In other parts of this course, we split models into:

  • Transition functions (backward-looking): \(s_t = g(s_{t-1}, x_{t-1}, z_t)\)
  • Optimality conditions (forward-looking): \(0 = f(s_t, x_t, x_{t+1}, s_{t+1})\)

(Where \(s\) are states, \(x\) are controls, and \(z\) are exogenous variables.)

Translating \(f\)-\(g\) to \(F\)

How do we take this two-part system and bridge it back to the general difference equation form \(F(y_{t-1}, y_t, y_{t+1}) = 0\) from earlier?

We define a combined variable vector \(y_t = \begin{bmatrix} s_t \\ x_t \end{bmatrix}\).
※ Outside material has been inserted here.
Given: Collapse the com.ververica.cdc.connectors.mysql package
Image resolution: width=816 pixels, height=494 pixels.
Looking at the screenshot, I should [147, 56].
We can then stack the rules into a single generic function \(F\):

\[ F(y_{t-1}, y_t, y_{t+1}, z_t) = \begin{bmatrix} s_t - g(s_{t-1}, x_{t-1}, z_t) \\ f(s_t, x_t, x_{t+1}, s_{t+1}) \end{bmatrix} = \begin{bmatrix} 0 \\ 0 \end{bmatrix} \]

Notice how the top block is backward-looking (depends on \(y_{t-1}, y_t\)) and the bottom block is forward-looking (depends on \(y_t, y_{t+1}\)), but the combined system exactly matches \(F(y_{t-1}, y_t, y_{t+1}) = 0\).

Implications for Stacked Time

How does this explicit separation affect the Stacked Time approach compared to an arbitrary system \(F(y_{t-1}, y_t, y_{t+1}) = 0\)?

  • Variable Condensation: Sometimes, you can evaluate the transition function \(g\) recursively or substitute it algebraically into \(f\), significantly reducing the dimension of the stacked Jacobian.

  • Boundary Condition Clarity: The formal separation clearly allocates boundary conditions: the initial period requires a fixed state \(s_0\), while the terminal date \(T+1\) targets a steady state condition for \((s, x)\).

  • Block Solving Structure: Advanced Newton solvers can exploit the explicit state / control division to reorder the Jacobian elements into a beautifully banded structure, making the inversion step even faster.